• # Cette clause est manifestement abusive

    Posté par . En réponse au journal Droit à l'image galactique. Évalué à 4.

    Je ne suis pas juriste, j'ai juste déjà dû faire des audits RGPD pour des asso ou des startup.
    Ce qui suit est un mix entre une requête à un moteur de recherche et de mes propres connaissances.

    La clause prévoit :

    • Une autorisation « tacite » d’utilisation de l’image,
    • Pour toute exploitation (promotion, tout support, monde entier, tous moyens),
    • Pour toute la durée de protection légale, y compris extensions futures.

    Doit à l’image en France

    Consentement des mineurs

    • Pour les mineurs, le consentement doit être donné par les titulaires de l’autorité parentale (en général, les deux parents).
    • Le consentement doit être explicite et spécifique à l’utilisation envisagée.

    Clause « tacite »

    • Une autorisation « tacite » n’est pas valable juridiquement : le consentement doit être exprès (c’est-à-dire formellement donné, par écrit en général).
    • Imposer une cession automatique sans recueil explicite du consentement est illégal.

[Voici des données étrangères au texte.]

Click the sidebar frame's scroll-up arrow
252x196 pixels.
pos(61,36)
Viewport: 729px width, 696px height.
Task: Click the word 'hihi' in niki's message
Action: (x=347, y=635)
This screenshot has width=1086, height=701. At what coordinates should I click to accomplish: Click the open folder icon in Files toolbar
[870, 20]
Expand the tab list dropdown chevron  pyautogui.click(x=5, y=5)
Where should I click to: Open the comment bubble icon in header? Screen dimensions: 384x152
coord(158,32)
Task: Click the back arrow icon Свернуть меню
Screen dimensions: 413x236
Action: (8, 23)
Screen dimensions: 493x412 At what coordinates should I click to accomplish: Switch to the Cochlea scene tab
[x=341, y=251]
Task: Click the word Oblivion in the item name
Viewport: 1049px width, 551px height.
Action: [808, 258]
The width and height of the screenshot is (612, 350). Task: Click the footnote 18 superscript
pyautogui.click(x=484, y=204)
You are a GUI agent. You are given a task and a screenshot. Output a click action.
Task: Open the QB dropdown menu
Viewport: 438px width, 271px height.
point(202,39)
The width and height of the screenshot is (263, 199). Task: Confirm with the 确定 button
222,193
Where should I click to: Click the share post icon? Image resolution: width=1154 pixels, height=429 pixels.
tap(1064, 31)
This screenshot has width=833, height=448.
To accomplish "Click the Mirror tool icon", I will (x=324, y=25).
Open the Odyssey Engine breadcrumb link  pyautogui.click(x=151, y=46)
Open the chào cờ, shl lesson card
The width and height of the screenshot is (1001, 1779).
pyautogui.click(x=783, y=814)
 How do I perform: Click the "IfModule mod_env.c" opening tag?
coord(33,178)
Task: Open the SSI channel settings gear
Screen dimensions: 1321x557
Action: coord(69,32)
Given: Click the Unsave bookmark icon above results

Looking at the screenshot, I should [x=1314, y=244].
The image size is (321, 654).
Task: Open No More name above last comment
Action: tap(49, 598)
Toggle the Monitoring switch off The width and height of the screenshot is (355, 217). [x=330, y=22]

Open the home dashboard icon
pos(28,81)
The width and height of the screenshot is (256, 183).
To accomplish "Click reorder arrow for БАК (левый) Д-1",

    Caractère abusif de la clause

    a. Étendue excessive

    • La clause prévoit une cession très large (tous supports, monde entier, durée illimitée, tous usages connus ou inconnus).
    • Ce type de clause est souvent considéré comme déséquilibré et abusif, surtout envers des non-professionnels ou des mineurs, car elle ne limite ni l’objet, ni la durée, ni le territoire de l’exploitation.
    • Une cession perpétuelle de son droit à l'image est résiliable : https://www.ddg.fr/actualite/cession-perpetuelle-de-droit-a-limage-un-cdi-resiliable.

    b. RGPD

    • Les photos de personnes identifiables sont des données à caractère personnelle et RGPD impose un consentement spécifique, informé, et révocable à tout moment.
    • Le RGPD étant une disposition d'ordre public, une clause contractuelle ne peut s'en affranchir.
    • De plus le RGPD exige que le traitement des données soit strictement limité au but recherché.

    Conclusion

    • La clause telle que rédigée est illégale : elle ne respecte pas l’exigence d’un consentement exprès, surtout pour les mineurs.
    • Elle est également abusive : trop large, trop vague, déséquilibrée.
    • Pour être valable, il faut :
      • Un consentement écrit, exprès, spécifique, signé par les titulaires de l’autorité parentale pour chaque mineur concerné ;
      • Une limitation claire de l’objet, de la durée et du périmètre de l’utilisation ;
      • Une information claire sur les droits des personnes photographiées, notamment le droit de retrait.